Here's the case that brought it to my attention, a 27-year-old woman, terminal, but still conscious and wishing not yet to die according to some accounts: WFAA account
http://web.archive.org/web/20060106045601/http://www.wfaa.com/sharedcontent/dws/wfaa/latestnews/stories/wfaa051214_lj_african.bb0e76d.html

Discussion of the case at Slate, "Do the Poor Deserve Health Care?":
http://www.slate.com/id/2133518/fr/rss/

You can look up the "Texas Advance Directives Act" on Wikipedia for more cases.

In almost all of the cases there is a common thread: Poverty, and especially the lack of money to continue care, or provide an alternative.

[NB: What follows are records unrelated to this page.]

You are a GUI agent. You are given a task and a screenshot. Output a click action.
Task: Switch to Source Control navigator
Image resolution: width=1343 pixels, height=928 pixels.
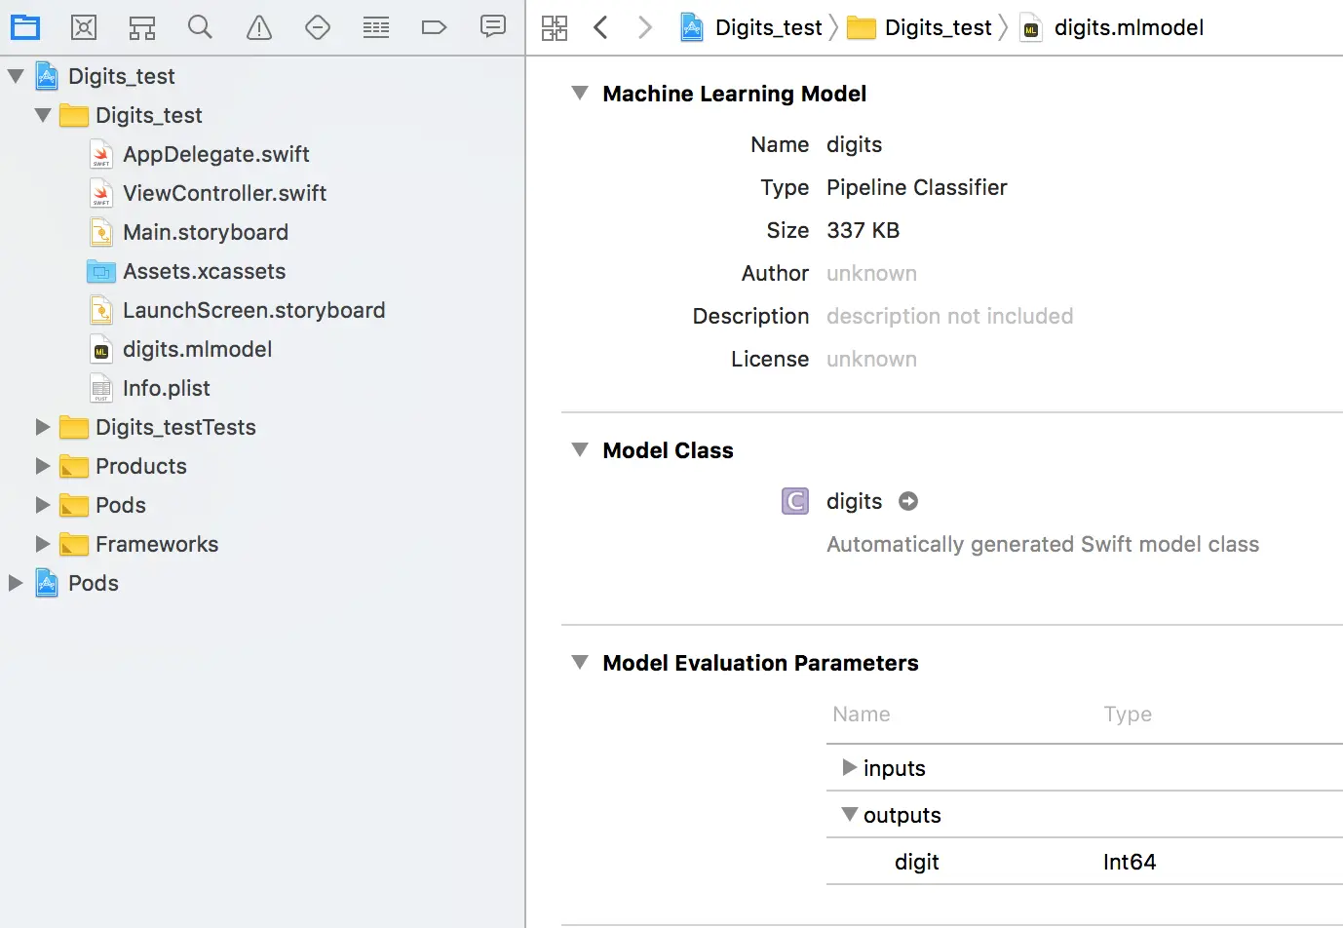[x=84, y=27]
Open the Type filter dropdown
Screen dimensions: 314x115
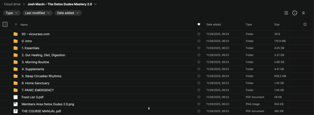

In 2005 even President George Bush proposed reforming health care nationally to take care of these people. Unless some Republican wag specifically inserted a specific denial in the bill (and most of them refused to participate at all), ObamaCare will fix the problem.

You are urging your representatives to keep ObamaCare on track, right?

Ed, you're such a troll. I considered not publishing your comment, because it's clearly thread-jacking, but I thought I'd give it one answer: I know and have known all these years all about the Texas law you are talking about. Pro-lifers have also been working to change it. It applies only in Texas (in case you didn't notice); what you doubtless don't want to know is that, misguided though it was, it was originally itself a reform of a hospital practice of giving people even less notice before cutting off their care. And as Wesley J. Smith points out, single-payer (for which we now have the Democrats' word that Obamacare is a "platform") is the straight road to rationing.

And finally, all of this is a distraction from the basic nature of _food and water_ and with the way that the medical establishment treats them. The medical ethics here are the problem. It isn't the pro-life conservatives who have been teaching the ethical attitudes of the "guardian." It is at least somewhat significant that the same type of people who opposed this woman's attempted murder are the same people who opposed Terri Schiavo's actual murder and are not those conspicuous for their support of Obamacare. What a coincidence. Perhaps you should check with your local medical ethicist at your local hospital or philosophy department. Find out whether they a) support Obamacare, b) support Sloan's reasoning, if not actually her actions, in this case.

You may now bag it on your silly "it's all about the evil George Bush" nonsense.